(Selected text begins)

Remembering When a Hospital Told Nurses “Assist Abortions or Lose Your Job”

National   |   Wesley J. Smith   |   Nov 11, 2013   |   12:16PM   |   Washington, DC

I covered this story when it broke, but I was unaware of the details, so I think it is worth revisiting.

Back in 2011, the University of Medicine and Dentistry in Newark, NJ tried to force day surgical nurses to participate in killing fetuses. The nurses sued, and eventually reached a settlement that saved their jobs. But look what it took to prevail!  From the Alliance Defending Freedom story:

The abortion team had always drawn its staff from nurses who had expressed no qualms about helping end a child’s life. Promoted from that team to a supervisory position over all the nurses, the new assistant manager announced that – since she and others had to help with abortions – she saw no reason why every nurse shouldn’t help. Hospital officials agreed, and passed a new, mandatory policy to make it so…”As long as you work here,” she told the 12 nurses who openly protested, “you’re going to have to do it. If you don’t, you’re going to be fired or transferred out.”

Be complicit or be fired! I believe we will see more cases such as this, the attempt to quash personal (especially religious) conscious in what used to be called the medical arts.

(Selected text ends)
(Supplied information begins)

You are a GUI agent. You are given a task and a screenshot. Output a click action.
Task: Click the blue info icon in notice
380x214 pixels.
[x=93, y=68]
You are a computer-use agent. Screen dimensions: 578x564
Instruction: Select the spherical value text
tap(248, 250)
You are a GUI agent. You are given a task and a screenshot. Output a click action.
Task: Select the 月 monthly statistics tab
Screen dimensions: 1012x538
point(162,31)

(Supplied information ends)
(Supplied information begins)

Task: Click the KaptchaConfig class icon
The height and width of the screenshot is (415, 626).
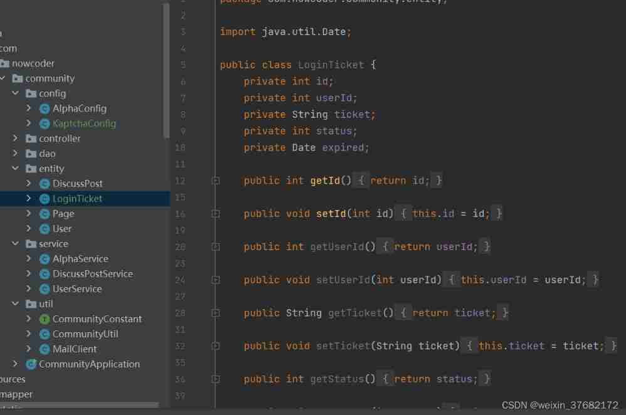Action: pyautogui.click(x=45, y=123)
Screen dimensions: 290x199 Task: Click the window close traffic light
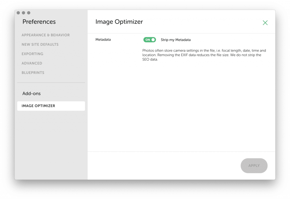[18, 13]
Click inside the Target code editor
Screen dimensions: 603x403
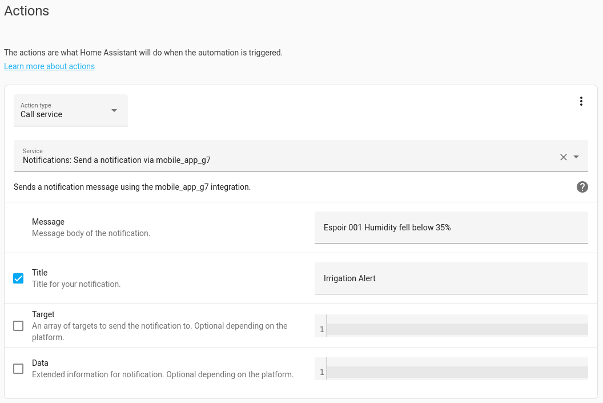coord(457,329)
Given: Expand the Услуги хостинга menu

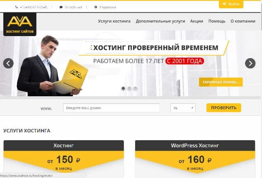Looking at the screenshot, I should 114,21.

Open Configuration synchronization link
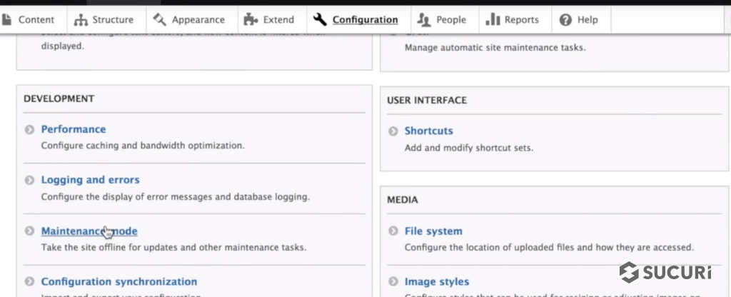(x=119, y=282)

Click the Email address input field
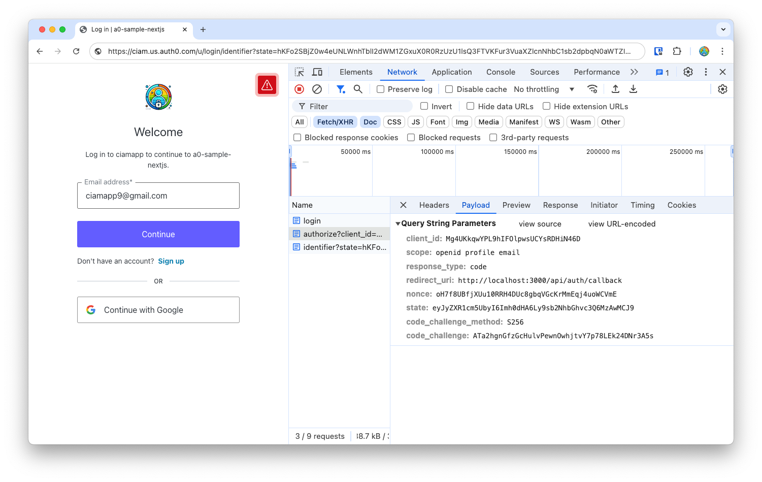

(Supplied information ends)

## Requirement A
In the nurses article, copy everything from "National   |" down to "is worth revisiting.", but change "details" to "particulars".
## Requirement B
Translate this sentence from the nurses article into Spanish: "The nurses sued, and eventually reached a settlement that saved their jobs."
## Requirement C
Please resume the article about the hospital nurses from its last sentence and keep writing.
The material has nothing to do with the article about the hospital nurses.

## Expected output A
National   |   Wesley J. Smith   |   Nov 11, 2013   |   12:16PM   |   Washington, DC

I covered this story when it broke, but I was unaware of the particulars, so I think it is worth revisiting.

## Expected output B
Las enfermeras demandaron y finalmente llegaron a un acuerdo que salvó sus empleos.

## Expected output C
When 12 of the nurses refused, the hospital really ratcheted up the pressure:

“I knew we were going to lose our jobs,” says Lorna, who, at one point, amid the flurry of discussions with the managers, was asked to provide a patient with a bedpan. Retrieving it, she found an aborted baby inside. Horrified and sobbing, she called for help, telling the manager who responded, “I don’t know what to do with this. I can’t do this.”

She soon found herself in the office of the vice president of nursing, where she was accused of refusing to help patients and threatened with termination. She wasn’t the only one called in. “Our jobs were hanging by a string,” Beryl says. “We were like, ‘All right. If they’re going to fire all 12 of us, fine. But this is against what we believe God wants us to do.’ We didn’t come into this profession to do [abortions]. We told them we weren’t comfortable with it and didn’t feel they should force us. And if that meant our jobs, well… God was going to provide.”

The nurses’ union even supported the hospital!

Enter Alliance Defending Freedom lawyers. They pointed out that the procedures were elective, not emergency or involving the life of a patient. The hospital didn’t care.

As a court date drew nearer, the hospital came up with another threat: if the 12 would not help with abortions, administrators would hire nurses who were willing to do so. Soon, officials intimated, there might not be work enough for everybody… in which cases those nurses willing to do anything might well enjoy greater job security than those only willing to do most things.

The case settled with the hospital agreeing to leave the nurses alone.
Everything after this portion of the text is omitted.